In an interview with The Hill this week, President Trump did something he seldom does: He admitted that he made a mistake. In this instance, it was in regards to how he treated former FBI Director James Comey, who has since accused the president of asking him for his personal loyalty, of pressuring him to let Mike Flynn off the hook, and of any number of curious actions during the four or five months he served in his administration. As a result, Trump now admits that he should have handled the situation differently.
But his regret may not be what his critics want to hear.

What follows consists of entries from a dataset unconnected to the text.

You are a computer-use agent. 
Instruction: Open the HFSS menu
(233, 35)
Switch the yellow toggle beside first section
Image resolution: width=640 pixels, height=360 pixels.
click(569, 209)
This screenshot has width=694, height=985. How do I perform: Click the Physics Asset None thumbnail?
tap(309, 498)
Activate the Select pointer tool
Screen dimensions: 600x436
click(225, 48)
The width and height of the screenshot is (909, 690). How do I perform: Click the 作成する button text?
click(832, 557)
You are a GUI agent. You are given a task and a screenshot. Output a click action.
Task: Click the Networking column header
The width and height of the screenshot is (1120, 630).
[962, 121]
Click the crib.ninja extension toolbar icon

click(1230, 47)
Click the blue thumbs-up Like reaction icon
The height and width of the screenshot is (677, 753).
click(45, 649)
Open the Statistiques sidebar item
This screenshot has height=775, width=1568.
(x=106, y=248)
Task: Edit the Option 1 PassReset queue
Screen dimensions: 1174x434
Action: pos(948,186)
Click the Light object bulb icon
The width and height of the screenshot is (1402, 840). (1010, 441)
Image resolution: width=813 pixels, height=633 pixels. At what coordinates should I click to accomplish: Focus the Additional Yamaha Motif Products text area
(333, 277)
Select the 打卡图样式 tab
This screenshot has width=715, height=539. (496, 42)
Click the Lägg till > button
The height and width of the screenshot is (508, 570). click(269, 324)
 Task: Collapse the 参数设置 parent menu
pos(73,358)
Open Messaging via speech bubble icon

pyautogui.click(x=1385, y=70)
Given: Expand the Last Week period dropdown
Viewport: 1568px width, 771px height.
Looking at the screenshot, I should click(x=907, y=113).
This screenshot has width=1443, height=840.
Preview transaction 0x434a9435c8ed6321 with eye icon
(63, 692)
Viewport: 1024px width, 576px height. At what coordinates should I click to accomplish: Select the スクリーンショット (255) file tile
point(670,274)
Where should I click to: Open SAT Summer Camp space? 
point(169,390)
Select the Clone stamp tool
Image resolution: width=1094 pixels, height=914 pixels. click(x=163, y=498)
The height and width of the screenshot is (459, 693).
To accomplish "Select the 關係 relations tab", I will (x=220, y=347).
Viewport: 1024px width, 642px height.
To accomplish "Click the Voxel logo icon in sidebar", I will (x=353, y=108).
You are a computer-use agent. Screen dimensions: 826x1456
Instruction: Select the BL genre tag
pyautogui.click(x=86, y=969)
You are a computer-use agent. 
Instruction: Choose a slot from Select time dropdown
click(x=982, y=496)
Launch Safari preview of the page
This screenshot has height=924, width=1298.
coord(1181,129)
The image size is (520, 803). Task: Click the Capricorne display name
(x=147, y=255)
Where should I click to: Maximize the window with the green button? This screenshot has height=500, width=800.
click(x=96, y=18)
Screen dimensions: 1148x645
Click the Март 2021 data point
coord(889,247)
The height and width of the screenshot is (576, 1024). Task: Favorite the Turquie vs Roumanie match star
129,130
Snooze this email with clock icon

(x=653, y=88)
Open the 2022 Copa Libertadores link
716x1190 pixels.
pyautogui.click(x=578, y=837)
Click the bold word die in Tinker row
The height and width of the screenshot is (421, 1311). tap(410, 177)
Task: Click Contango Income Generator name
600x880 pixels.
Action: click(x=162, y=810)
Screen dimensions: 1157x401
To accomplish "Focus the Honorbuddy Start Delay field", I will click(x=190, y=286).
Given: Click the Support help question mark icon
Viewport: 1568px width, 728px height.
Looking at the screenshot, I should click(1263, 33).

“If I did one mistake with Comey, I should have fired him before I got here,” Trump told The Hill. “I should have fired him right after the convention, say – ‘I don’t want that guy.’ Or at least fired him the first day on the job. I would have been better off firing him or putting out a statement that I don’t want him there when I get there.”
After the convention! We’re going to assume that Trump means “after the inauguration.” Or, perhaps, after the election he could have put out the statement in question, which would have encouraged Comey to find another gig by January 20. Certainly it would have been amusing to see Trump try to fire Comey after the Republican National Convention in June 2016 – and Comey would have deserved it, after the way he let Hillary Clinton off scot-free – but that probably wouldn’t have worked.
Instead, Trump had to wait until nearly a year later, at which time he fired Comey on the (partial) basis of a recommendation from Deputy Attorney General Rod Rosenstein. The president has since confirmed that he would have fired Comey with or without that letter and has given various accounts of what, exactly, was the last straw.
These various accounts – and Comey’s own testimony – laid the foundation for the appointment of Special Counsel Robert Mueller and the bizarre investigation into whether or not Trump “obstructed justice” when he fired his FBI chief. Seeing as how he’s the man at the top of the Executive Branch, under which the DOJ and FBI fall in the chain of command, this is of course a silly proposition.
But there’s no question that Trump could have saved himself considerable political headache by firing Comey on Day One. If you think that would have stopped the left from going into full witch hunt mode on the president, however, we have to strongly disagree.